Как видим, судьба главного героя, как и базирующаяся на ней фабула произведения, очень сложна и витиевата. Но сила хорошего произведения в том, что оно значительно больше, чем просто последовательность событий. Фабула может быть не более чем инструментарием для автора, чтобы поставить проблематику, раскрыть темы и высказать идеи. Вот и здесь, пересказывая сюжет произведения, ваш покорный слуга лишний раз убедился, что роман несравненно шире фабулы, и, возможно, Тартт весь сюжет его пыталась сделать ложным. Именно поэтому не может быть никаких претензий, что некоторые сюжетные линии не закончены никак (и ни при чем здесь эффект Зейгарник, мол, автор пытается устроить еще большее погружение читателя, прервав незаконченное; и уж тем более смешно предполагать, что все это – «нога в дверь» на случай коммерческого «tobecontinued») – автор хочет заставить читателя ретроспективно поднять рассматриваемые вопросы и обдумать их, не отвлекаясь на фабулу. И по этой же причине в произведении нет акцентированного катарсиса, потому что читатель невольно начнет его прикреплять к массивному сюжетному пласту, рискуя вообще забросить глубокие слои идейно-тематического наполнения.

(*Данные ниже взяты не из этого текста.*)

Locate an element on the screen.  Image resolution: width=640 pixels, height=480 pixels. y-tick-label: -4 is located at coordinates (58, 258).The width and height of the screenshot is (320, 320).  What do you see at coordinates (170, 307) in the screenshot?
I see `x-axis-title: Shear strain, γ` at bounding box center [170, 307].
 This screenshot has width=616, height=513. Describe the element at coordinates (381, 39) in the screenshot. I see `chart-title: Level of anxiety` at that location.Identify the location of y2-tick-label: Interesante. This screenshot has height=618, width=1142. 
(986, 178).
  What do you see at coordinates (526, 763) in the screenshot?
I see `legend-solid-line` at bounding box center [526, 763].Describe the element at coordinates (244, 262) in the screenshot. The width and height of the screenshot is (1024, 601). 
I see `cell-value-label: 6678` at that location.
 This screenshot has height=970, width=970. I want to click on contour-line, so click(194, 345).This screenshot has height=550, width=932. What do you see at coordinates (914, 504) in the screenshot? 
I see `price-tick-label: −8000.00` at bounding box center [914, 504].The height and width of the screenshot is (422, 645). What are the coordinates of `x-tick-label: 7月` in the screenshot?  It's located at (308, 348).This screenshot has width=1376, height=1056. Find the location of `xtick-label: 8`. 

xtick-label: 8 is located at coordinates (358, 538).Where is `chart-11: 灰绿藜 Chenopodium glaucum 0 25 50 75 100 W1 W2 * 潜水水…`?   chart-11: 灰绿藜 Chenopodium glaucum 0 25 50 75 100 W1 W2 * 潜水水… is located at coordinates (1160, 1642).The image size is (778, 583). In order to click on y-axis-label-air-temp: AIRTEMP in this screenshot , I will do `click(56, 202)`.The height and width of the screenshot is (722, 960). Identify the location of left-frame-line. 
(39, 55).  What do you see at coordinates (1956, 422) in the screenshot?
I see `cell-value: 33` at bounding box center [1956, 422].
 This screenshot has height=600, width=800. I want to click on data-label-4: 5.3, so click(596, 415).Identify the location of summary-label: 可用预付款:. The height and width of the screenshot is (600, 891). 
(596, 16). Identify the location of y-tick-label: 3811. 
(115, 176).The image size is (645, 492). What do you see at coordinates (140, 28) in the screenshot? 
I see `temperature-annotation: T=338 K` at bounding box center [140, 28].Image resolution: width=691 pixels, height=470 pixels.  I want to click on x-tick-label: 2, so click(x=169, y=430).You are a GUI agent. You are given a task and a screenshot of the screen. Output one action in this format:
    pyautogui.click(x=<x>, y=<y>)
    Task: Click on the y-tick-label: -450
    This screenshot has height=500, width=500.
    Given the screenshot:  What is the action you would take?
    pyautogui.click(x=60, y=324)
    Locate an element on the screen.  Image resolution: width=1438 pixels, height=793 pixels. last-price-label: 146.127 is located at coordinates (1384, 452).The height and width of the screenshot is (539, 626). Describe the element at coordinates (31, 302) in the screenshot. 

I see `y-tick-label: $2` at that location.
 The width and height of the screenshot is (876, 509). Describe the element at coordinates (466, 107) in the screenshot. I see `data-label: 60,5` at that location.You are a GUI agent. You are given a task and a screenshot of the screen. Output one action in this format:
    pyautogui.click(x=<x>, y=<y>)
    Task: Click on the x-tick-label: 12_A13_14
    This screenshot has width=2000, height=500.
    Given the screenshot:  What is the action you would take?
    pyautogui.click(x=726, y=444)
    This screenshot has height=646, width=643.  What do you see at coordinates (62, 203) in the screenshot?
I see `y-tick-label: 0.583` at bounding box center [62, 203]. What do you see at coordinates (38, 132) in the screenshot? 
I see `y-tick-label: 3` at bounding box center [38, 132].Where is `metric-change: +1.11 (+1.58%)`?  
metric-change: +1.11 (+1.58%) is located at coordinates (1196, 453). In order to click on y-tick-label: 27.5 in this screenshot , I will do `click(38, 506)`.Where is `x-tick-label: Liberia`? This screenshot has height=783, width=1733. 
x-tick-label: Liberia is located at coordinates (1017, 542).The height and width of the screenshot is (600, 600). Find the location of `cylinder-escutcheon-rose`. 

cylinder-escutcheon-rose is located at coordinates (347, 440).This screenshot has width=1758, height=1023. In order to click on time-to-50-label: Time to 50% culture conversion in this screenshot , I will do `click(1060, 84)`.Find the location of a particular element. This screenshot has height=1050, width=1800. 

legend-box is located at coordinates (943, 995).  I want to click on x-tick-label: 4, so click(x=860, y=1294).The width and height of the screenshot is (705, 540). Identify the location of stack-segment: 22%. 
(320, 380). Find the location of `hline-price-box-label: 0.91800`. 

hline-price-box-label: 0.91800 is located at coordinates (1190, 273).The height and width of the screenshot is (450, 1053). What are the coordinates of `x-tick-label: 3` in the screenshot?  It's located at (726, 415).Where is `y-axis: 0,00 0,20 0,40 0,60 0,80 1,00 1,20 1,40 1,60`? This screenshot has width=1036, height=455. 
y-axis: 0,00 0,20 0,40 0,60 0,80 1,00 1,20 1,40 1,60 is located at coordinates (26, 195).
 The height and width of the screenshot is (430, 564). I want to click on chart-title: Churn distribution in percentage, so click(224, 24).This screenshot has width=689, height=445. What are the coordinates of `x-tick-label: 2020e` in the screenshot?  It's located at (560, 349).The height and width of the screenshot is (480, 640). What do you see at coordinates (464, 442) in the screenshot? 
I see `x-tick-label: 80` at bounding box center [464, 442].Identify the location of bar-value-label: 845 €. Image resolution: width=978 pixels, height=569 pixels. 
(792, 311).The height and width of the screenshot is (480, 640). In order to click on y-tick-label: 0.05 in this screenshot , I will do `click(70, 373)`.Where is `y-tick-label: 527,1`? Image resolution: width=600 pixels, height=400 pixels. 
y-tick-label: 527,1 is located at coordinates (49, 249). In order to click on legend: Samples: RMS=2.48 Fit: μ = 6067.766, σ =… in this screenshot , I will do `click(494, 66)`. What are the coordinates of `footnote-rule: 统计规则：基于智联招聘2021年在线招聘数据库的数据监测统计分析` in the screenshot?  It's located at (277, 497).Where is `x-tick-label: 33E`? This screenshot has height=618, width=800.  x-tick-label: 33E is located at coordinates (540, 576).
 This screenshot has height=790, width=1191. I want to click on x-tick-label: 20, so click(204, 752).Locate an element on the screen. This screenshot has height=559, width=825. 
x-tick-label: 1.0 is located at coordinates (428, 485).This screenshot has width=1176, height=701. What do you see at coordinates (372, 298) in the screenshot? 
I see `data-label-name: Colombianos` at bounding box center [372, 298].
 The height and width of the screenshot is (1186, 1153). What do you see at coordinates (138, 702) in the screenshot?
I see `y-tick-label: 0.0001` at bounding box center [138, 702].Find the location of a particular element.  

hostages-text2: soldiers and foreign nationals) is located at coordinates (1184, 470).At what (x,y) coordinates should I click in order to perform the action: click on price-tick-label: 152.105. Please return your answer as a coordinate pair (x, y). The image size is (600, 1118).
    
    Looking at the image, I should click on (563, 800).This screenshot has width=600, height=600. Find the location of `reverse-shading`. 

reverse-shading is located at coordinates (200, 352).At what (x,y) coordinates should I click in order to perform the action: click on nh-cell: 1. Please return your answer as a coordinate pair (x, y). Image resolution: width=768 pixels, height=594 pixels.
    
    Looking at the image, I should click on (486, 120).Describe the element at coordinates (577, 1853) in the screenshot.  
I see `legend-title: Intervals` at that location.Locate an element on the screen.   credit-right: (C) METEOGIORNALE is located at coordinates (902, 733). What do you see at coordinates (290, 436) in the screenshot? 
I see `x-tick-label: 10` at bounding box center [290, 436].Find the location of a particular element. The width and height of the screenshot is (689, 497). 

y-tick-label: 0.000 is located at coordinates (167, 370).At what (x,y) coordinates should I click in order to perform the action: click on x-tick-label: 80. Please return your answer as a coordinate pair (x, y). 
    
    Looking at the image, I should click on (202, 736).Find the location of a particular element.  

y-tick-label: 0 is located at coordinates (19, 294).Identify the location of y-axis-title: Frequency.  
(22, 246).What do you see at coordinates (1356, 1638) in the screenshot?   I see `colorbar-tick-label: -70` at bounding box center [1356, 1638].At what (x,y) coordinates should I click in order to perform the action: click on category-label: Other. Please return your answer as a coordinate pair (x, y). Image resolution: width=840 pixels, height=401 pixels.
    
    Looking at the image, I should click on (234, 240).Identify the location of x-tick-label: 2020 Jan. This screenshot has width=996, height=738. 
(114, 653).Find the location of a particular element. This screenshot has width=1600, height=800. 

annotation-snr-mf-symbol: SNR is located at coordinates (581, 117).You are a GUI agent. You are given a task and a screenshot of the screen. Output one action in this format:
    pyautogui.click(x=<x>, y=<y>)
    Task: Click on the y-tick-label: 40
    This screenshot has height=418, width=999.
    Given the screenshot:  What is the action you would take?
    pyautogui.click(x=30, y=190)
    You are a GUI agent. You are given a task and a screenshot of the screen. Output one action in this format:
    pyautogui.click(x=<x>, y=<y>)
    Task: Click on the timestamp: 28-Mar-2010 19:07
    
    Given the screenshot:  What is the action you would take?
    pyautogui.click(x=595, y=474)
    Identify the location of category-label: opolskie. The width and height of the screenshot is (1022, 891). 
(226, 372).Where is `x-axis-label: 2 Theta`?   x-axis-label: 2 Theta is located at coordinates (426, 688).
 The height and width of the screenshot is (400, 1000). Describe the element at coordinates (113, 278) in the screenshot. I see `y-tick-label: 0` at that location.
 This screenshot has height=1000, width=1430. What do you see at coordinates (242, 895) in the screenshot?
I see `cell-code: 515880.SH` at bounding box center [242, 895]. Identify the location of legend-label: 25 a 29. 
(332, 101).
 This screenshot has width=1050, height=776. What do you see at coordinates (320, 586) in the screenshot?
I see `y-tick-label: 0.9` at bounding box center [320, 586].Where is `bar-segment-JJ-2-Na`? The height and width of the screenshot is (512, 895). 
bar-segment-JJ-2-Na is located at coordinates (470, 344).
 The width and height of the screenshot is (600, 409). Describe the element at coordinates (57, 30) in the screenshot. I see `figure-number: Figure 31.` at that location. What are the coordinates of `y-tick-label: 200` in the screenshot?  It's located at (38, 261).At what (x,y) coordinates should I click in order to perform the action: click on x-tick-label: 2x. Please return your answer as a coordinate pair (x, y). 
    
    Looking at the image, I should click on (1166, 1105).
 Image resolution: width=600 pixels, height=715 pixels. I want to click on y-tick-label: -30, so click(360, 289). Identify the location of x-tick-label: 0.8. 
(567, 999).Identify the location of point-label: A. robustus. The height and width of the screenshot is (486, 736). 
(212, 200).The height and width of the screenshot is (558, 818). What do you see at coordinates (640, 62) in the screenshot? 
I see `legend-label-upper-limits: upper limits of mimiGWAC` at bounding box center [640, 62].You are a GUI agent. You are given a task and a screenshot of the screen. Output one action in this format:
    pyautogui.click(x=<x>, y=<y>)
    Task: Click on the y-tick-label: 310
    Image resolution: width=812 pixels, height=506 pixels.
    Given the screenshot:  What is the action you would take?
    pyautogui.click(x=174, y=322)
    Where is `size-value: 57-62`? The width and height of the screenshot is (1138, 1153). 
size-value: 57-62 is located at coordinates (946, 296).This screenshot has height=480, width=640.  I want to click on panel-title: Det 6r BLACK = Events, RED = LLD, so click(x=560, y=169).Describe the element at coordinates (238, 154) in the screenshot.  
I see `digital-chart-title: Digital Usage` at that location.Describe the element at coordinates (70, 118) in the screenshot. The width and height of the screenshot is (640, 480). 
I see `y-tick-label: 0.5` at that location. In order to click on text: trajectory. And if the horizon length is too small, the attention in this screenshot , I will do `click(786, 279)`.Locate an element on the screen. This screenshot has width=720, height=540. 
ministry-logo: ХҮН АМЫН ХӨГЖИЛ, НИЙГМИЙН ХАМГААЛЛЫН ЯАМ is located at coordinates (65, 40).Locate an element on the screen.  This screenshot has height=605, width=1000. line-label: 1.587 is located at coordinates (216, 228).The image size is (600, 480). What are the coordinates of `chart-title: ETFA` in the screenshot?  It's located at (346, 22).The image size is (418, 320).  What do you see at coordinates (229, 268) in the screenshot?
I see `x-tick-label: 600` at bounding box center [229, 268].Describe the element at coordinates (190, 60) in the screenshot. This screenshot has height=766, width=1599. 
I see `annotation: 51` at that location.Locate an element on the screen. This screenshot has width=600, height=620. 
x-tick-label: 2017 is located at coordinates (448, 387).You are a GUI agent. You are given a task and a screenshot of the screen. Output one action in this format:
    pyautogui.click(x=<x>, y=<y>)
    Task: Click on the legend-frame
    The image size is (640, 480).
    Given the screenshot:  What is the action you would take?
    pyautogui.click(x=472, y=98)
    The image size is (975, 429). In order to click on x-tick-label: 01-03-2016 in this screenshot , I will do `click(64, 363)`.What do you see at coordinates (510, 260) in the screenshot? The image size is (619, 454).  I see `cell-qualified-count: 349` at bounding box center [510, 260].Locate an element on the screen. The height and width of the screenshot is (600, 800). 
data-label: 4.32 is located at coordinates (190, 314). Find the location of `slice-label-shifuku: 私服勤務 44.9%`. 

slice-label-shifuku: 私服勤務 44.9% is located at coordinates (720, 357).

Таким образом, сюжет, как яркий фон, который, как боится Тартт, может поработить читателя, на деле порой порабощает и самого автора, с чем писательница пытается бороться, но не всегда столь органично и деликатно, как хотелось бы.

Но и главный герой должен восприниматься как некий фон, хоть и более близкий к сути произведения. Таким образом, Донна Тартт пишет специфическую трехпластовую картину, а кистью ей служит выбранный способ повествования: слегка редактируемые дневники. Это – очень сложный концепт, который еще можно выдерживать в рамках мелких форм, но на протяжении 830 страниц (объем романа) иногда происходят откровенные провалы, не являющиеся задумкой автора. Тартт и сама отчетливо понимает, что страховка нужна, но, не желая часто обращаться к инструментам постмодерна, которые могли бы ей помочь, она довольствуется диктатом автора – и он не всегда выручает.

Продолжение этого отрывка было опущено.